Kerouac’s poem—which also reads as a single-sentence of seventeen syllables—combines the best of haiku with the American Sentence in its use of a season word.
I hadn’t yet discovered Ginsberg’s experiments with the form when I came up with my most basic rule for haiku a few years ago—namely, that a haiku in English is “whatever you can get away with in 17 syllables.” Apart from organizing those syllables into 5-7-5, however, the idea is the basically the same: to create a matrix for meaning for English language haiku that is analogous to, but not identical to, the haiku form in Japanese.
The American poet Andrew Schelling remembers Ginsberg’s enduring fascination with the challenge of making sentences of seventeen syllables “that really carry the weight of a poem.” It isn’t as easy as it seems. But the best poets are able to make it look easy.
This is the secret of writing a single-sentence haiku. Nothing could seem more innocuous at first glance than a straightforward, descriptive sentence of seventeen syllables with no obvious poetic flourishes—which makes it all the more surprising when it turns out to have further levels of meaning.
Naturally, the single-sentence Formal Haiku is a little different from the American Sentence as Ginsberg imagined it. For one thing, it has three lines of 5-7-5 syllables. For another, it requires a season word. Even so, the two share one attribute in common. They harnesses the power of English as it is spoken in everyday life. That is why, at first glance, they sound less like poems, and more like something that could’ve been spontaneously uttered out loud.

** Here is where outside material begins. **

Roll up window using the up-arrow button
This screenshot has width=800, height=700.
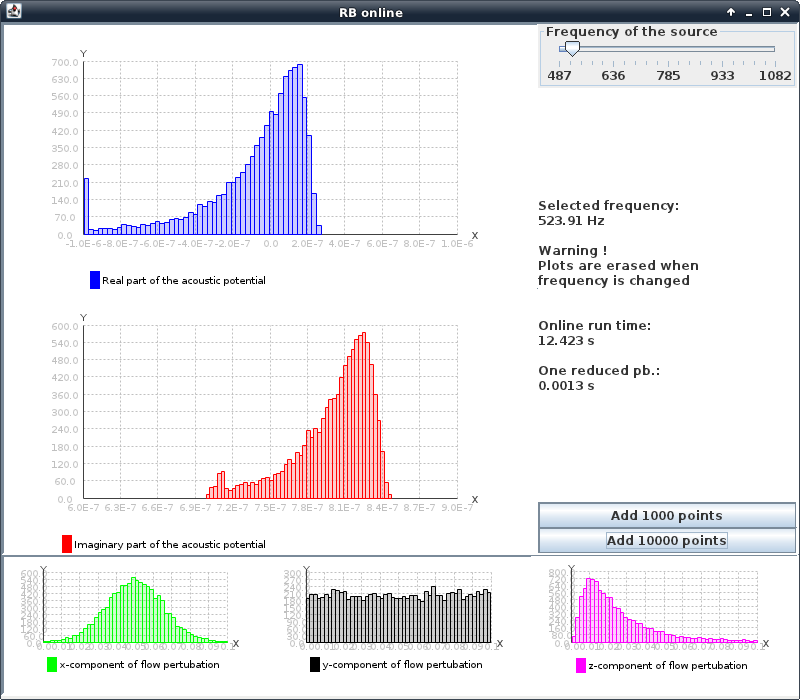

A note on scarecrows: Season word editor Becka Chester writes about this month’s season word: “In Medieval England, young boys were required to patrol the fields, clapping blocks of wood together to scare away birds. A shortage of children after the Great Plague was the impetus for farmers to seek alternative solutions, and scarecrows were invented. Traditionally, these human effigies are made by stuffing discarded clothing hung on a wooden cross. Because of their resemblance to a crucifix, scarecrows are seen by some as a symbol of death and resurrection.

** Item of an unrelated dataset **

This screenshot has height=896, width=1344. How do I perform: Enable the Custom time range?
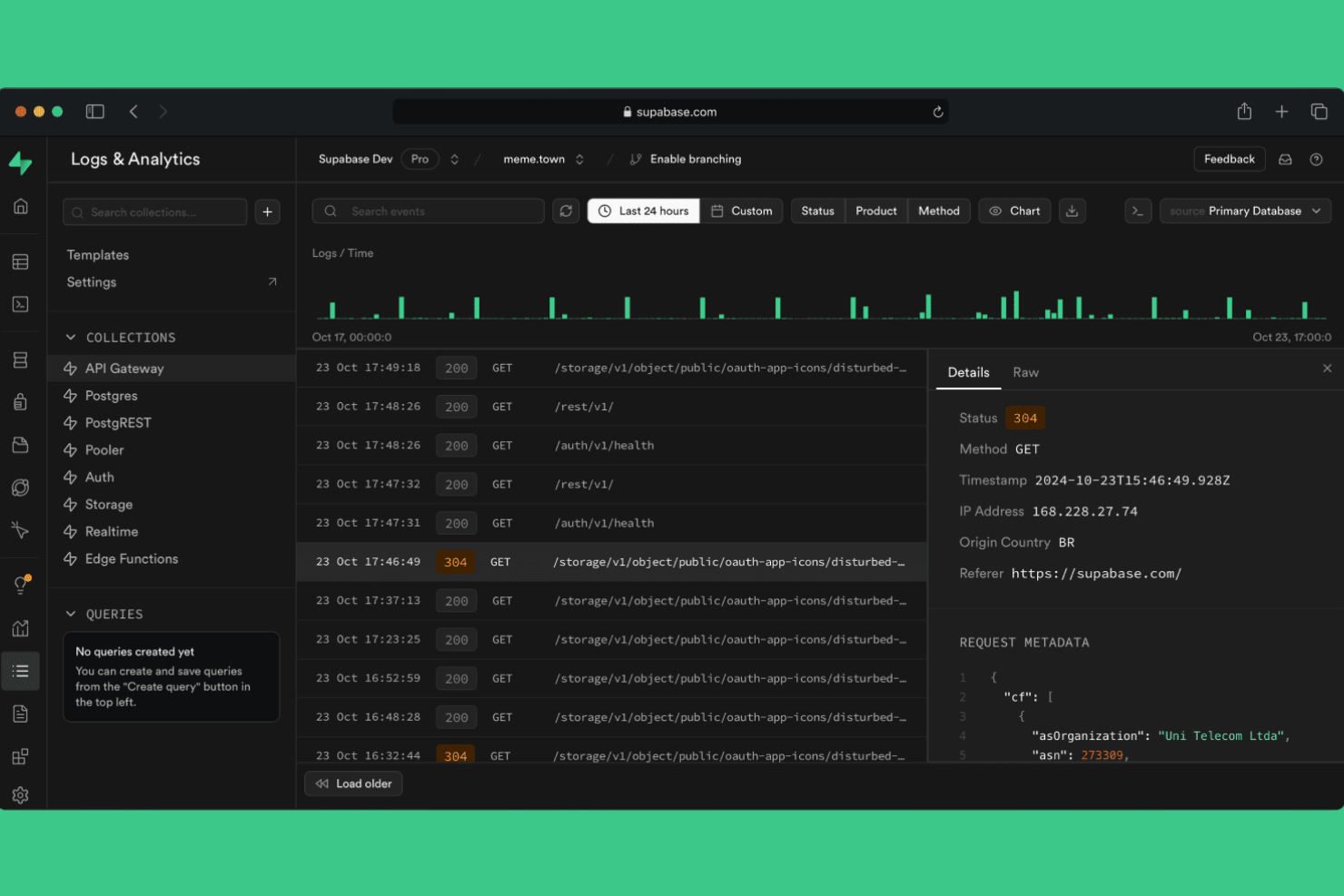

“Scarecrows are often torched after the harvest, their ashes returning potassium and nitrogen to the soil. In Japan, Kuebiko, the Shinto deity of knowledge and agriculture, is represented by a scarecrow—a one-footed being who cannot walk but possesses a conscious awareness. Today, scarecrows are emblematic of fall. ‘When the harvest is brought in, the scarecrow stands revealed in all its tatters,’ writes William J. Higginson in Haiku World.”